> [Extract]

○ ○ ○ ○ ○ ○ ○

We visited the House of the Wannsee Conference, where the Final Solution was codified, and we debated whether the site should be a memorial or not. And we went to Platform 17, a memorial located in an upscale Berlin neighborhood and adjacent to an active train station where many thousands of Jews departed for death camps.
We met several people who received Widen the Circle’s prestigious Obermayer Award, honoring people and organizations in Germany raising awareness of Jewish history and culture in their communities and fighting the rise of hate, prejudice and antisemitism.
Some of those we met were teachers whose students designed projects to learn about the Jews who lived in their neighborhoods. We visited high school students, many of them immigrants, who studied about Jews in their community who were sent away on a train platform just across the street. The students created a memorial park and preserved the remaining section of the tracks, and hold regular observations there.

○ ○ ○ ○ ○ ○ ○

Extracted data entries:
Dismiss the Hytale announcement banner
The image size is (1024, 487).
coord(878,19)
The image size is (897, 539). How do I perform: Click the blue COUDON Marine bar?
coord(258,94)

○ ○ ○ ○ ○ ○ ○

> [Assignment] Write out the full account of the visits to the Wannsee Conference house, Platform 17, and the Obermayer Award recipients, reproducing every word and punctuation mark of the text above without alteration.

> [Exercise answer]
We visited the House of the Wannsee Conference, where the Final Solution was codified, and we debated whether the site should be a memorial or not. And we went to Platform 17, a memorial located in an upscale Berlin neighborhood and adjacent to an active train station where many thousands of Jews departed for death camps.
We met several people who received Widen the Circle’s prestigious Obermayer Award, honoring people and organizations in Germany raising awareness of Jewish history and culture in their communities and fighting the rise of hate, prejudice and antisemitism.
Some of those we met were teachers whose students designed projects to learn about the Jews who lived in their neighborhoods. We visited high school students, many of them immigrants, who studied about Jews in their community who were sent away on a train platform just across the street. The students created a memorial park and preserved the remaining section of the tracks, and hold regular observations there.